[SUPPLIED DATA — start]

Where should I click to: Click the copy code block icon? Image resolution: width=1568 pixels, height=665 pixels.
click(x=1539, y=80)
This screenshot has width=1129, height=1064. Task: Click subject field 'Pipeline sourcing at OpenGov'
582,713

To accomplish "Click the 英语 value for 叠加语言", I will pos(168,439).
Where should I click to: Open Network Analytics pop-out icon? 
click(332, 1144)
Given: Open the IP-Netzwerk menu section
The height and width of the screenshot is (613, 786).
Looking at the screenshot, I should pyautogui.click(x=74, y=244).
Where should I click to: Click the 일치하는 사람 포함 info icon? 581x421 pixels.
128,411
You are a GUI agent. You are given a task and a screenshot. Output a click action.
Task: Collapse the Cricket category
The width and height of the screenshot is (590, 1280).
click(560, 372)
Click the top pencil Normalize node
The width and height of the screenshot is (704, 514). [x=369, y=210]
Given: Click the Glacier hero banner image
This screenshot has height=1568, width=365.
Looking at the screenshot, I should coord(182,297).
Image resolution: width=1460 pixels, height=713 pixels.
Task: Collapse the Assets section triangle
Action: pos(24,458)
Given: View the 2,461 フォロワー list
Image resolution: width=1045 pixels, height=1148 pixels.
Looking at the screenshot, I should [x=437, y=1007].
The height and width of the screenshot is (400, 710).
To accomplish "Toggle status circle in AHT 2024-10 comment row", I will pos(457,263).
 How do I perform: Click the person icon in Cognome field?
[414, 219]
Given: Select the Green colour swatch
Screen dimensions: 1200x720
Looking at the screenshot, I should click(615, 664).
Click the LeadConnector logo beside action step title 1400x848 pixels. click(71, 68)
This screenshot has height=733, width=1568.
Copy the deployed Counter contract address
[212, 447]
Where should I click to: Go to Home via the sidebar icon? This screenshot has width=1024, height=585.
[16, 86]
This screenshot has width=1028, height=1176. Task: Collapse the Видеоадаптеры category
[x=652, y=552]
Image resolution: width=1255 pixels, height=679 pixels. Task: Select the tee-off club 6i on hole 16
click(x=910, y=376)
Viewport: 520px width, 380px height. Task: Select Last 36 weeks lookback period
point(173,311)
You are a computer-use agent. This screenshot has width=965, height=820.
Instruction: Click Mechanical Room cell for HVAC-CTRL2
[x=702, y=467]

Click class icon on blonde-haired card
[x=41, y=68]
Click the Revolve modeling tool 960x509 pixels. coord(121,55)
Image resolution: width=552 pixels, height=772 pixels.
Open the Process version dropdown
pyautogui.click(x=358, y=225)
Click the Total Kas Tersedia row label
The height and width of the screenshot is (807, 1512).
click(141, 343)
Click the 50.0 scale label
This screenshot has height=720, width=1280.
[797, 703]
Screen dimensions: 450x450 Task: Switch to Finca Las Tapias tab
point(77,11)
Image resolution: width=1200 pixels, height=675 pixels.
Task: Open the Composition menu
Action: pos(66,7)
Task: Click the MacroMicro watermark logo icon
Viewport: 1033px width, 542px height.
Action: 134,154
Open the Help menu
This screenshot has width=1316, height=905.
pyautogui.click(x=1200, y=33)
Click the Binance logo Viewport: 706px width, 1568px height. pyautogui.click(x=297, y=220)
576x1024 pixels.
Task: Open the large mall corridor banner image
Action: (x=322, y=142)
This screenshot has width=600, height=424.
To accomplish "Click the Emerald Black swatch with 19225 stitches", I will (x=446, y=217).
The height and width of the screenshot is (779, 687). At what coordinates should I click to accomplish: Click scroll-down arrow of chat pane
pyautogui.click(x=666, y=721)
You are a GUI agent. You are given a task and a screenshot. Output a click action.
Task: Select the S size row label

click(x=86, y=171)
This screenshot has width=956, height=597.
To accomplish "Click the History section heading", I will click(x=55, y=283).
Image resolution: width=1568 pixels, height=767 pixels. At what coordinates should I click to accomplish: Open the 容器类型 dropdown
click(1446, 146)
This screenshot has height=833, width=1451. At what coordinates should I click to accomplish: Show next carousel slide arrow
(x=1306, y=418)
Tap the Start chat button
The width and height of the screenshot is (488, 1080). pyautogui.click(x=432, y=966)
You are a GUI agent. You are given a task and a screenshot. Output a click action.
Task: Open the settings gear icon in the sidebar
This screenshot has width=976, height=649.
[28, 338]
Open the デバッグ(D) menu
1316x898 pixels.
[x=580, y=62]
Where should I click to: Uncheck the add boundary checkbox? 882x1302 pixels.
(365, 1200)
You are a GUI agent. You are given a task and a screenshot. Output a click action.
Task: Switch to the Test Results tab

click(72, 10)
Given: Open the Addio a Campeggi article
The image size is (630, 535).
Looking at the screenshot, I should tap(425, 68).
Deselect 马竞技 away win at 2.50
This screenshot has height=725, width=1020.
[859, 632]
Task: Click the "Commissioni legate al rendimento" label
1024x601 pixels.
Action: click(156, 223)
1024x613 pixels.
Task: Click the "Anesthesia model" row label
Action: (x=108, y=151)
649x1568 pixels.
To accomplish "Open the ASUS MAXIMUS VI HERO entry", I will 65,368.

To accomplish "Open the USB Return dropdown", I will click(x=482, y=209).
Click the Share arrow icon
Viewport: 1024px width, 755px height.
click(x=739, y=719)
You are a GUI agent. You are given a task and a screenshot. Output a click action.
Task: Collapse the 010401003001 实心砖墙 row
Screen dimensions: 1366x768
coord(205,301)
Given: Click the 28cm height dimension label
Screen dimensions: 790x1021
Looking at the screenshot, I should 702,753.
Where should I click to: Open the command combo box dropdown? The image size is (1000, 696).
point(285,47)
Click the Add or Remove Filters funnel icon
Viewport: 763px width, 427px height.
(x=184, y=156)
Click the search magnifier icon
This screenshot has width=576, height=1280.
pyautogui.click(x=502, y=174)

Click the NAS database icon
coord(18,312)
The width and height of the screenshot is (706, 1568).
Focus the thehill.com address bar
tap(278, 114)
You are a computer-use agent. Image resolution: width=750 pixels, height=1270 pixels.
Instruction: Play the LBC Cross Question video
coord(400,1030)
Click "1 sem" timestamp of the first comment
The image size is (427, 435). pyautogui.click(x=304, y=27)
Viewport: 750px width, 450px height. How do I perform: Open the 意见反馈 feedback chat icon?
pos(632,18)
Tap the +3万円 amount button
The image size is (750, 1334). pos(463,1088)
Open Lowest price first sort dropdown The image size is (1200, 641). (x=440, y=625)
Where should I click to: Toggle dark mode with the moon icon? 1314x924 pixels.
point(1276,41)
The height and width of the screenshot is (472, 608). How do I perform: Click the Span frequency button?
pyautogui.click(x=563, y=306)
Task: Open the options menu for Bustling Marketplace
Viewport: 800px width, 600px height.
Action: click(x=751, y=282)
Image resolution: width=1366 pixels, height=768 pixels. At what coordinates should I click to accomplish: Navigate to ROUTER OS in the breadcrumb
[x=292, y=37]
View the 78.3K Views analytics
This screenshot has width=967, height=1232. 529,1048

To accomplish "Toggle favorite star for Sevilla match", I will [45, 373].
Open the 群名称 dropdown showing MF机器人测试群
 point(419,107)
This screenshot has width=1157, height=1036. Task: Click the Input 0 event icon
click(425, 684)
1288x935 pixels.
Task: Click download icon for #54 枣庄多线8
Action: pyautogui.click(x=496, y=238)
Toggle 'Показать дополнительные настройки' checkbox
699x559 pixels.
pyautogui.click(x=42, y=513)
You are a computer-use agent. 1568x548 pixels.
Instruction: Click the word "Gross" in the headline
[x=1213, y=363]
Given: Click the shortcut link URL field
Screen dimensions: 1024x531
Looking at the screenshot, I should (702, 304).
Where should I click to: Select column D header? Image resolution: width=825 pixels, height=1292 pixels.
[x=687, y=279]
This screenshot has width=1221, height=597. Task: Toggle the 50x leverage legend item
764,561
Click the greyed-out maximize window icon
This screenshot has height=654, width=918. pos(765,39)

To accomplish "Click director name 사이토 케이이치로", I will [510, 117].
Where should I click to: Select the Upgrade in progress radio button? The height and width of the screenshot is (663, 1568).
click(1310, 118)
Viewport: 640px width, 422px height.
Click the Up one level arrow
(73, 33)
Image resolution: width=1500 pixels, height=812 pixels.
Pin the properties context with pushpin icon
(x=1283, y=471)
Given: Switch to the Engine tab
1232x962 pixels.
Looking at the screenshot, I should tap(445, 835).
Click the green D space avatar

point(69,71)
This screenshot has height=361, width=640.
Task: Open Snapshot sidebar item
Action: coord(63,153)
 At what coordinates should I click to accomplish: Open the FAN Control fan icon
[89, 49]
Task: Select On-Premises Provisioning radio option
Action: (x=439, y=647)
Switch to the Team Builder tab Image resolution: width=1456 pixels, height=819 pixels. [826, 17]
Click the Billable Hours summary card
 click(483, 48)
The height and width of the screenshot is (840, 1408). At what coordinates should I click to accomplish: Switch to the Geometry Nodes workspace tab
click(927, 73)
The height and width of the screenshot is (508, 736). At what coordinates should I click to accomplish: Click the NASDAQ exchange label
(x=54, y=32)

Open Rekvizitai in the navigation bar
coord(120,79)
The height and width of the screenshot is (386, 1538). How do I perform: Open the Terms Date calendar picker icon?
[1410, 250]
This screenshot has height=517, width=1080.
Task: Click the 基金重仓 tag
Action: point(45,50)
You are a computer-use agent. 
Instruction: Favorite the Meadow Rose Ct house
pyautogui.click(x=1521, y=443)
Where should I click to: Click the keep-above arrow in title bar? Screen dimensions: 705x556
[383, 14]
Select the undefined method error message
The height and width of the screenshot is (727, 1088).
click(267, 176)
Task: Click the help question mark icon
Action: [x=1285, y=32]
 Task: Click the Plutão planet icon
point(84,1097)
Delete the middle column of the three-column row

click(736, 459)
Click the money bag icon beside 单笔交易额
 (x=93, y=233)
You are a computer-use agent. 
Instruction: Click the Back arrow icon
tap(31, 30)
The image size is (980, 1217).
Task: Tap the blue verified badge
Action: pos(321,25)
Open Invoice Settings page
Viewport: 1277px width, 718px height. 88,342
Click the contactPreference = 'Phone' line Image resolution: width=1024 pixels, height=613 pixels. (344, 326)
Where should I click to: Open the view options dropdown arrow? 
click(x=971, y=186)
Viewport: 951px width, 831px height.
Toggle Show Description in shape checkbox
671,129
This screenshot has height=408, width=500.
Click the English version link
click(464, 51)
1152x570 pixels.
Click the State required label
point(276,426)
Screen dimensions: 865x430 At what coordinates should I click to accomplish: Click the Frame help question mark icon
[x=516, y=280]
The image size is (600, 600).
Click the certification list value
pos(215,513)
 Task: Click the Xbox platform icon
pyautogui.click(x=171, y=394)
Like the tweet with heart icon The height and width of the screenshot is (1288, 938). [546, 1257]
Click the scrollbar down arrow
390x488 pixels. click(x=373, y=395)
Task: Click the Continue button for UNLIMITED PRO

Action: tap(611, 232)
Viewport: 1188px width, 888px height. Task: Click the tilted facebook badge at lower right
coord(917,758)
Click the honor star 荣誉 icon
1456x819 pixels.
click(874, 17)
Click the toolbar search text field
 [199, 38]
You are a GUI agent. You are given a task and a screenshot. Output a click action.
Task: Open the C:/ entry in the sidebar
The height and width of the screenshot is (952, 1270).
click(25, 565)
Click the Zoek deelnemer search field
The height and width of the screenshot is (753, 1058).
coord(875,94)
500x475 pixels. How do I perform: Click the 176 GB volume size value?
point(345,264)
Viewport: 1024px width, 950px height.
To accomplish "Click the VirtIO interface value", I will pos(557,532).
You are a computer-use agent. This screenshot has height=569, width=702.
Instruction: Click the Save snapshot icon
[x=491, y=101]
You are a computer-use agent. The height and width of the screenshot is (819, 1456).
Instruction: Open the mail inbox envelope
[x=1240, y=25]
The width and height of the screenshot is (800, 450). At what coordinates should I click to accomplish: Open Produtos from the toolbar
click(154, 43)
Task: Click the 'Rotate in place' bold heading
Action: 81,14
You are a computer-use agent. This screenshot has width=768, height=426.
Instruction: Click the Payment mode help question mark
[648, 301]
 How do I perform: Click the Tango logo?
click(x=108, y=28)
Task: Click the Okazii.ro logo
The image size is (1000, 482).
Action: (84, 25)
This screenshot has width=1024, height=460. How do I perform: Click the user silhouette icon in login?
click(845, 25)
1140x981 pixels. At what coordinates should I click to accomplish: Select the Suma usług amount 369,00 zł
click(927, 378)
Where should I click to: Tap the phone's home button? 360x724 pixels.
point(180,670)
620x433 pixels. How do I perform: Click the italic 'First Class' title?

[SUPPLIED DATA — finish]

■ **ABOUT THIS EXERCISE**: From the listing above, return the lines starting at the one with "Screen dimensions: 1024x531" and ending at the one with "Viewport: 640px width, 422px height.", both kept, exactly as they appear and nothing more.

■ **ANSWER SPACE**:
Screen dimensions: 1024x531
Looking at the screenshot, I should (702, 304).
Where should I click to: Select column D header? Image resolution: width=825 pixels, height=1292 pixels.
[x=687, y=279]
This screenshot has width=1221, height=597. Task: Toggle the 50x leverage legend item
764,561
Click the greyed-out maximize window icon
This screenshot has height=654, width=918. pos(765,39)

To accomplish "Click director name 사이토 케이이치로", I will [510, 117].
Where should I click to: Select the Upgrade in progress radio button? The height and width of the screenshot is (663, 1568).
click(1310, 118)
Viewport: 640px width, 422px height.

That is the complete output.